Knapp daneben ist auch vorbei – Eine Meinung
Kommentar 13.Oktober.2013 Marie Samstag 5
Wieder einmal nicht dabei. Die vierte WM in Folge werden die österreichischen Nationalteamkicker vor dem Fernseher verbringen um ihren Berufskollegen auf die Beine zu schauen.Nach der 1:2-Niederlage gegen Schweden ist eine Qualifikation für die WM 2014 in Brasilien nun unmöglich geworden. Alaba und Co. waren wie die österreichischen Fans maßlos enttäuscht. Ich ebenso.
Vorrausschickend muss ich zugeben, dass für mich das österreichische Nationalteam lange Zeit eigentlich eher unbedeutend war.
In meinen Jugendtagen…
Als Kind habe ich den ÖFB-Länderspielen noch vermehrt Beachtung geschenkt. In den 90ern freuten wir uns noch, wenn die ÖFB-Kicker die Amateure aus Liechtenstein mit einer „Schrauben“ ins Fürstentum zurückschickten. Wir „Naivlinge“ ahnten damals nicht das solche Siege eher einflusslos sind.
Meine restliche Kindheit und Jugend fiel in eine für das A-Team schlechte Zeit: Die WM in Frankreich 1998 erlebte ich nur am Rande, das 0:9 gegen Spanien blieb mir schon bewusster in Erinnerung. Danach erduldete ich den immer selben „Strudel“: Hoffnungsvolle Siege und mühsam errungene Unentschieden wechselten sich mit häufigen Niederlagen ab. Garniert wurde das ganze „Theater“ mit zuversichtlichen Sprüchen à la „Wir sind auf einem guten Weg.“ und dem All-Time-Klassiker „Es ist noch zu früh, man muss diesem Team Zeit geben.“
Dieser Satz war besonders beliebt, wenn wieder einmal die Qualifikation für ein Großereignis nicht geschafft wurde. In die EM 2008, bei welcher wir als Gastgeberland gnädig mitmachen durften, setzte ich keinerlei Hoffnungen.

◆ ◆ ◆ ◆ ◆ ◆ ◆

→ **SCHRIFTLICHE AUFGABE 1**: Wiederhole wörtlich die Stelle aus dem Kommentar zum österreichischen Nationalteam, die bei den Worten „Knapp daneben ist“ beginnt und nach „eher einflusslos sind.“ endet.
→ **SCHRIFTLICHE AUFGABE 2**: Stimmen diese Aussagen mit dem Kommentar zum österreichischen Nationalteam überein? (a) Österreich verlor gegen Schweden mit 1:2. (b) Die WM 1998 in Frankreich wurde im Kommentar als intensiv verfolgtes Turnier geschildert. (c) In die EM 2008 wurden große Hoffnungen gesetzt. Antworte jeweils mit Ja oder Nein und zitiere die entscheidenden Worte des Kommentars.
→ **SCHRIFTLICHE AUFGABE 3**: Gegen welche Mannschaften spielte das österreichische Nationalteam laut dem Kommentar? Nenne alle.

◆ ◆ ◆ ◆ ◆ ◆ ◆

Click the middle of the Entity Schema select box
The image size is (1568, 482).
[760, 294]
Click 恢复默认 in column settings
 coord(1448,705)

◆ ◆ ◆ ◆ ◆ ◆ ◆

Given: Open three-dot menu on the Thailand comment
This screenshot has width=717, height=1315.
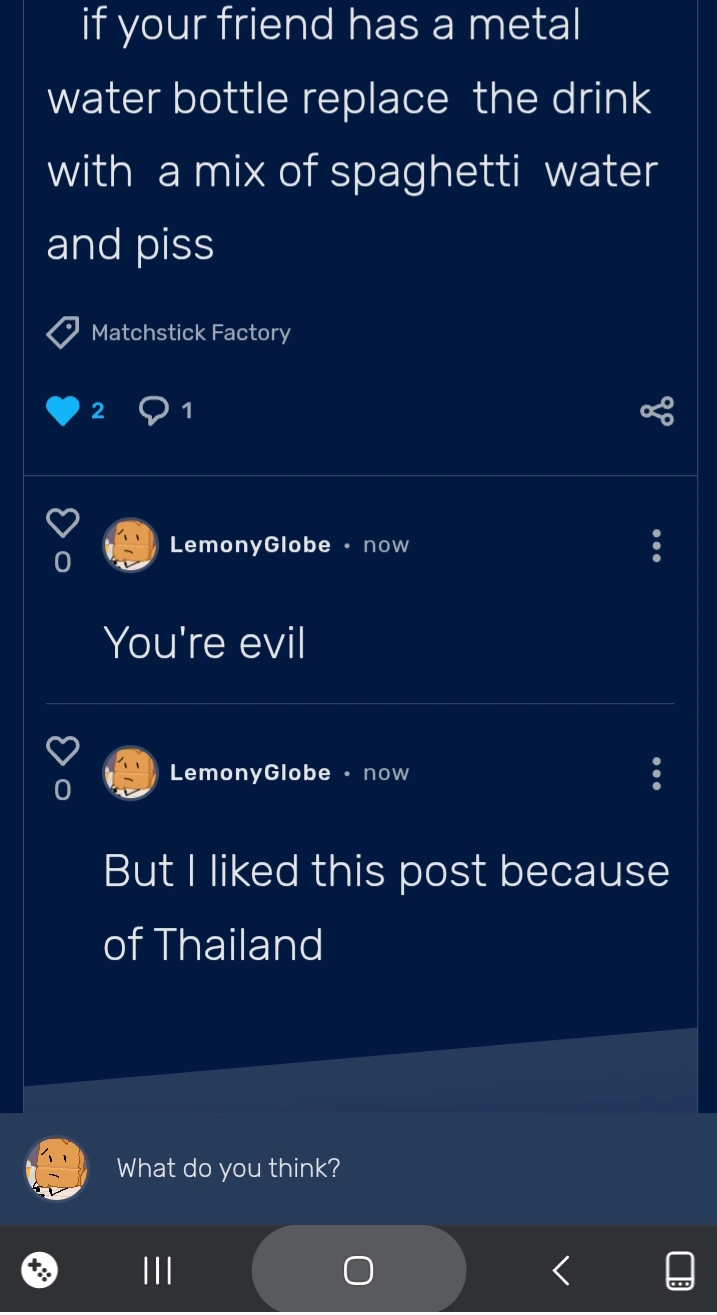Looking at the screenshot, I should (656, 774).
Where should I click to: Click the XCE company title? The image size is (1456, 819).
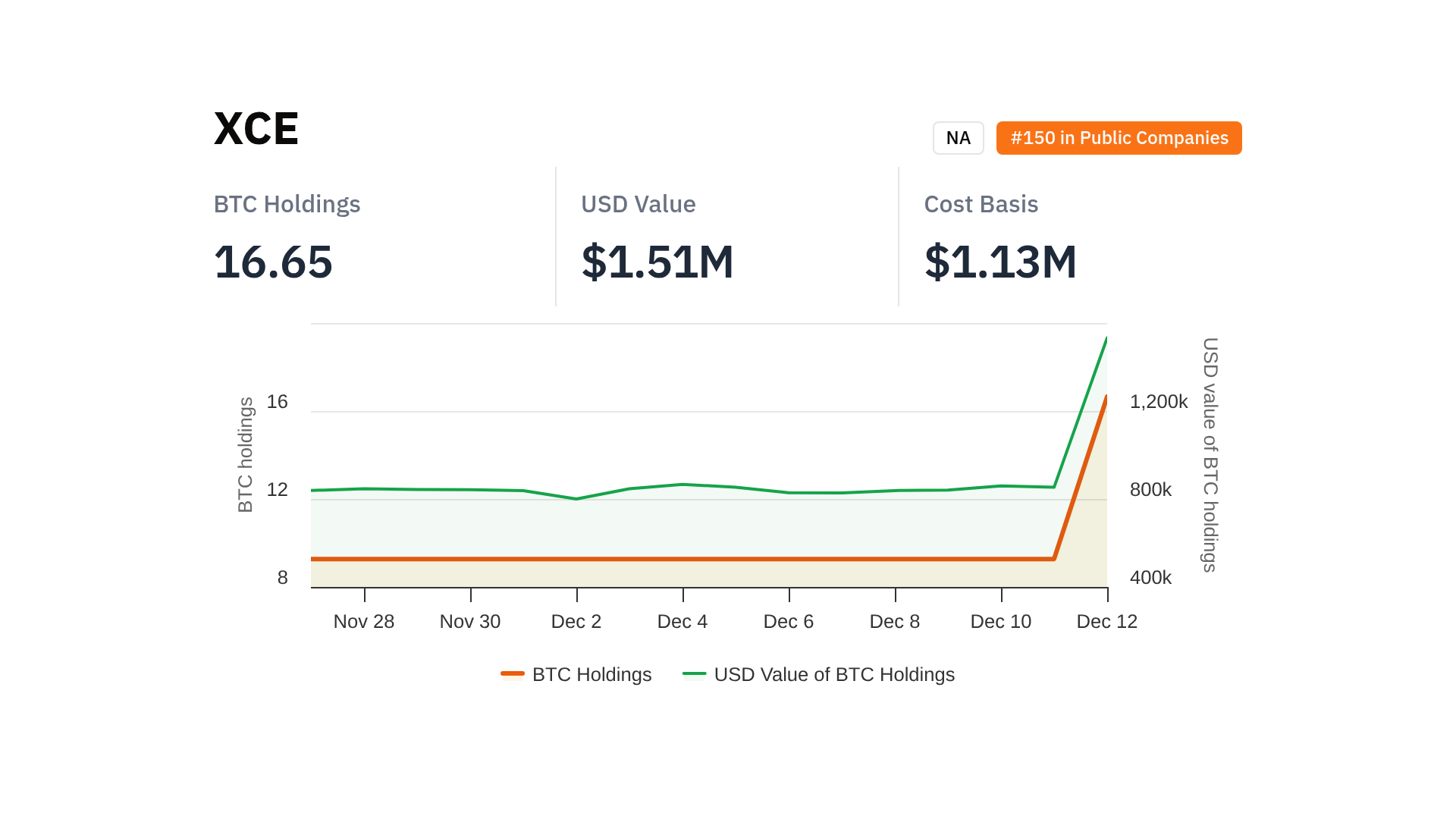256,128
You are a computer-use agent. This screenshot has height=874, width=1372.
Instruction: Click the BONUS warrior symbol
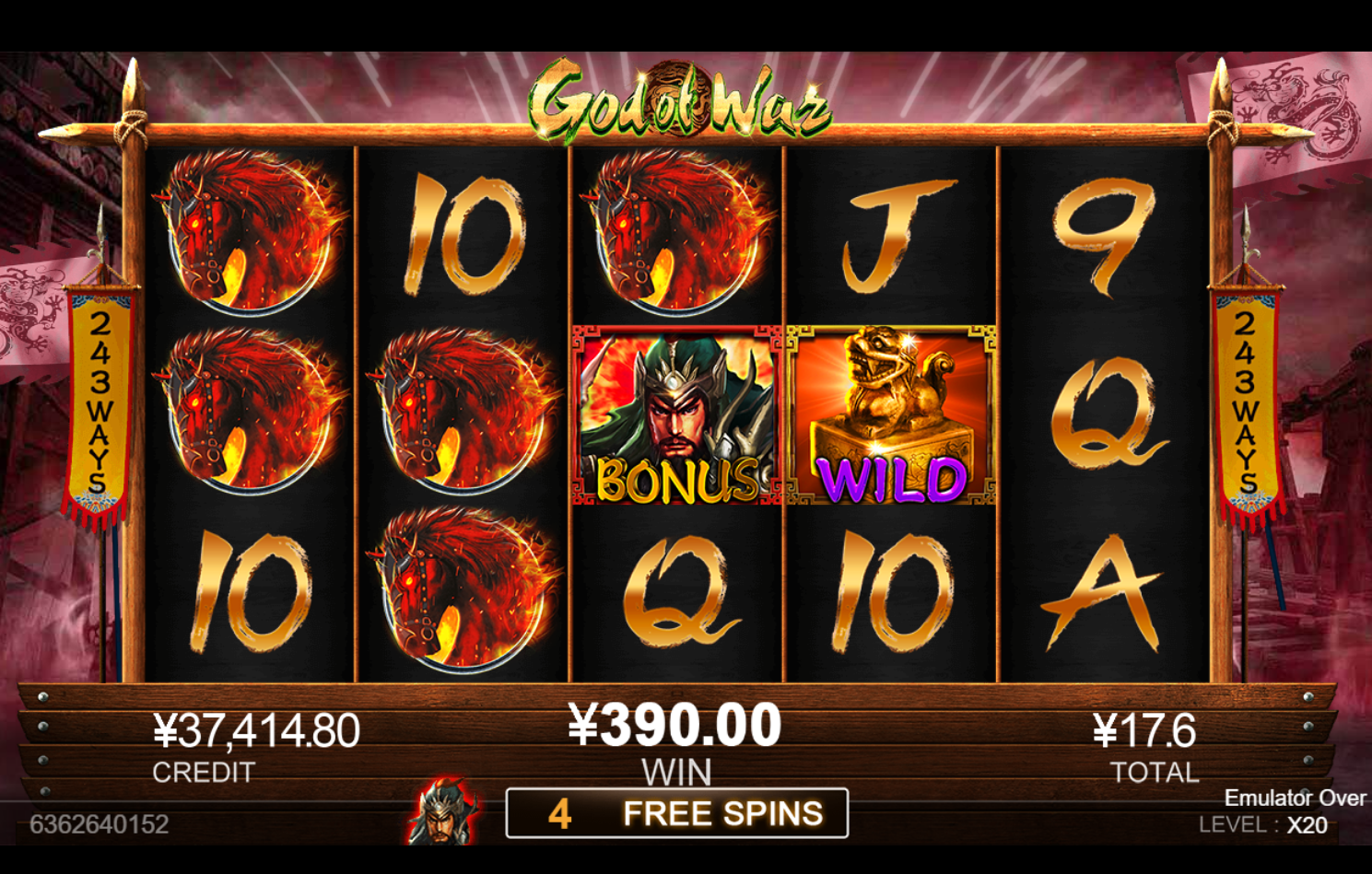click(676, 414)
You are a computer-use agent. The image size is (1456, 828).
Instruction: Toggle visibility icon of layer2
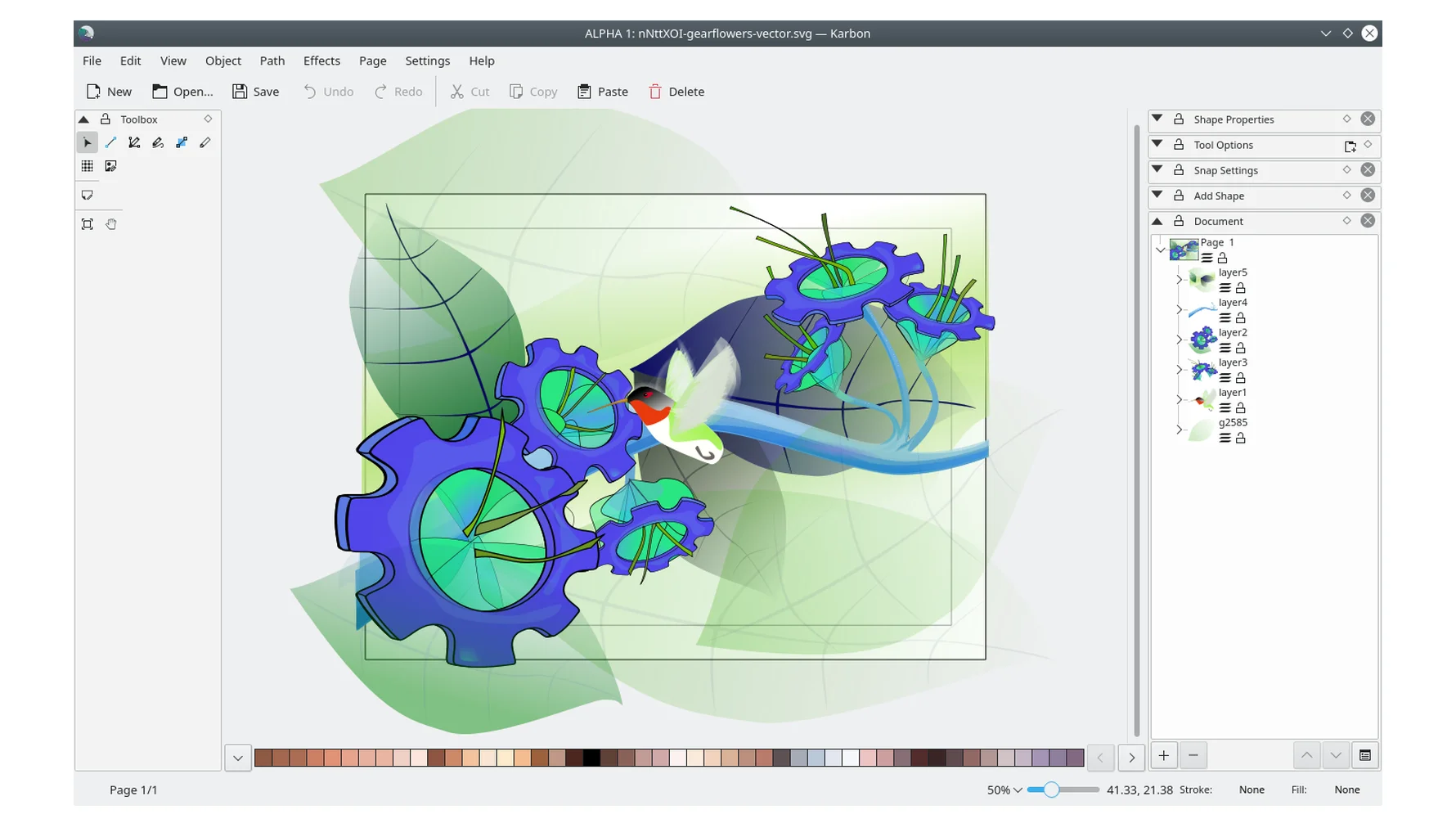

◆ ◆ ◆ ◆ ◆ ◆ ◆

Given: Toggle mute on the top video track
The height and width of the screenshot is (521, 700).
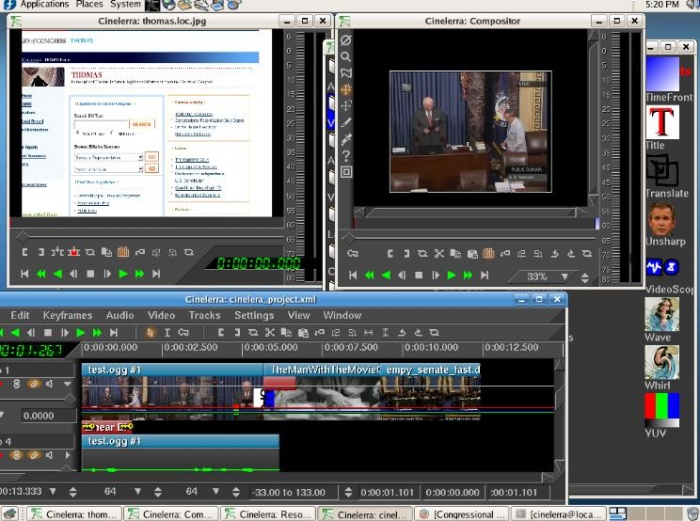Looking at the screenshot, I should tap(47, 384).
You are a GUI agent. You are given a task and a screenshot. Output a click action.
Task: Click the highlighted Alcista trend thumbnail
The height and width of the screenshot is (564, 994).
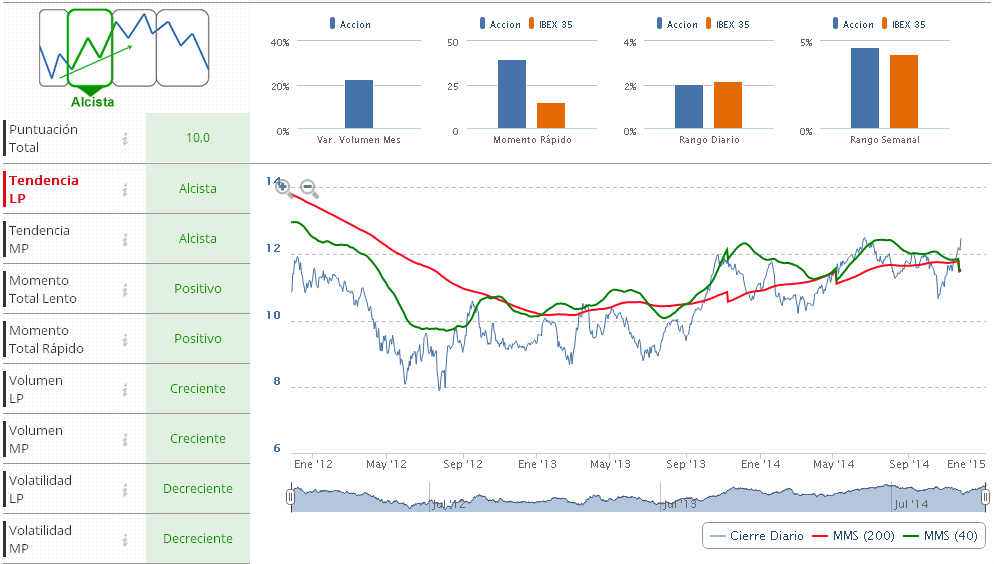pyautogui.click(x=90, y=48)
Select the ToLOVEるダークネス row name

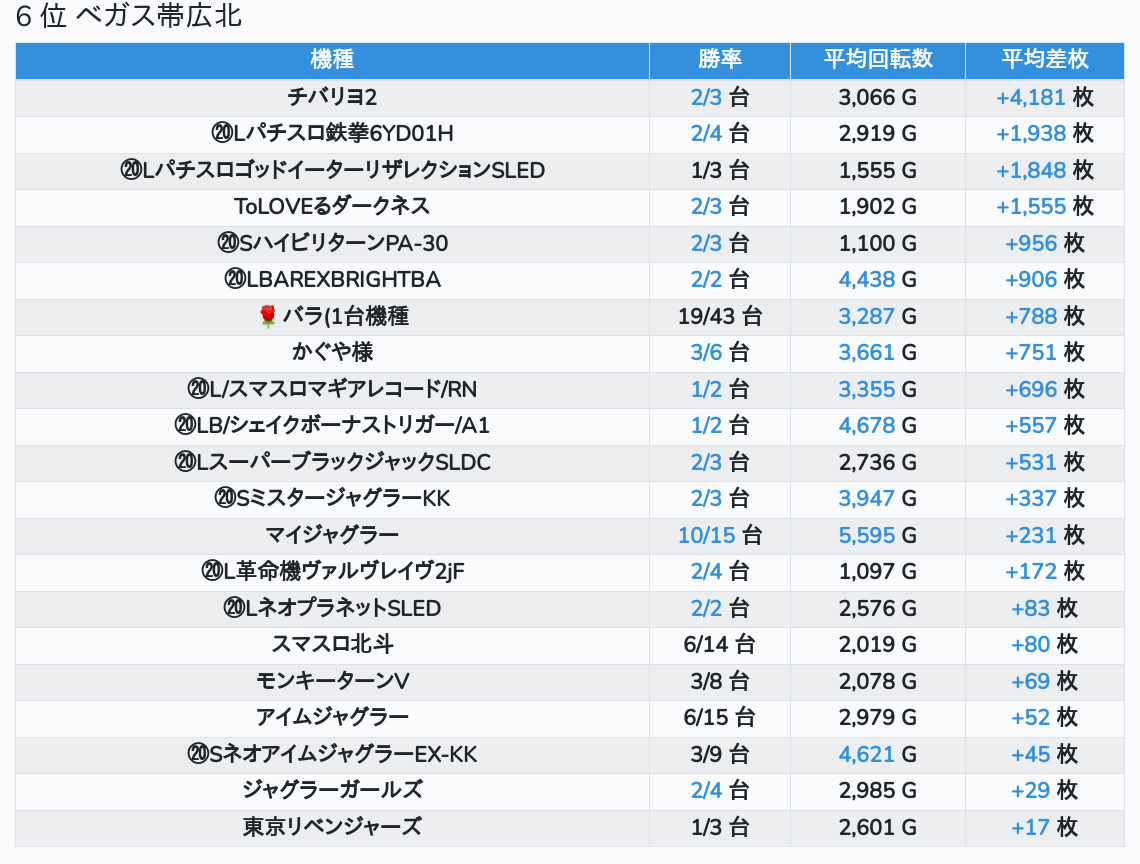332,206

◆ ◆ ◆ ◆ ◆ ◆ ◆

→ **ERGEBNIS DER ÜBUNG 1**:
Knapp daneben ist auch vorbei – Eine Meinung
Kommentar 13.Oktober.2013 Marie Samstag 5
Wieder einmal nicht dabei. Die vierte WM in Folge werden die österreichischen Nationalteamkicker vor dem Fernseher verbringen um ihren Berufskollegen auf die Beine zu schauen.Nach der 1:2-Niederlage gegen Schweden ist eine Qualifikation für die WM 2014 in Brasilien nun unmöglich geworden. Alaba und Co. waren wie die österreichischen Fans maßlos enttäuscht. Ich ebenso.
Vorrausschickend muss ich zugeben, dass für mich das österreichische Nationalteam lange Zeit eigentlich eher unbedeutend war.
In meinen Jugendtagen…
Als Kind habe ich den ÖFB-Länderspielen noch vermehrt Beachtung geschenkt. In den 90ern freuten wir uns noch, wenn die ÖFB-Kicker die Amateure aus Liechtenstein mit einer „Schrauben“ ins Fürstentum zurückschickten. Wir „Naivlinge“ ahnten damals nicht das solche Siege eher einflusslos sind.

→ **ERGEBNIS DER ÜBUNG 2**:
(a) Ja: „Nach der 1:2-Niederlage gegen Schweden“
(b) Nein: „Die WM in Frankreich 1998 erlebte ich nur am Rande“
(c) Nein: „In die EM 2008, bei welcher wir als Gastgeberland gnädig mitmachen durften, setzte ich keinerlei Hoffnungen.“

→ **ERGEBNIS DER ÜBUNG 3**: Schweden, Liechtenstein, Spanien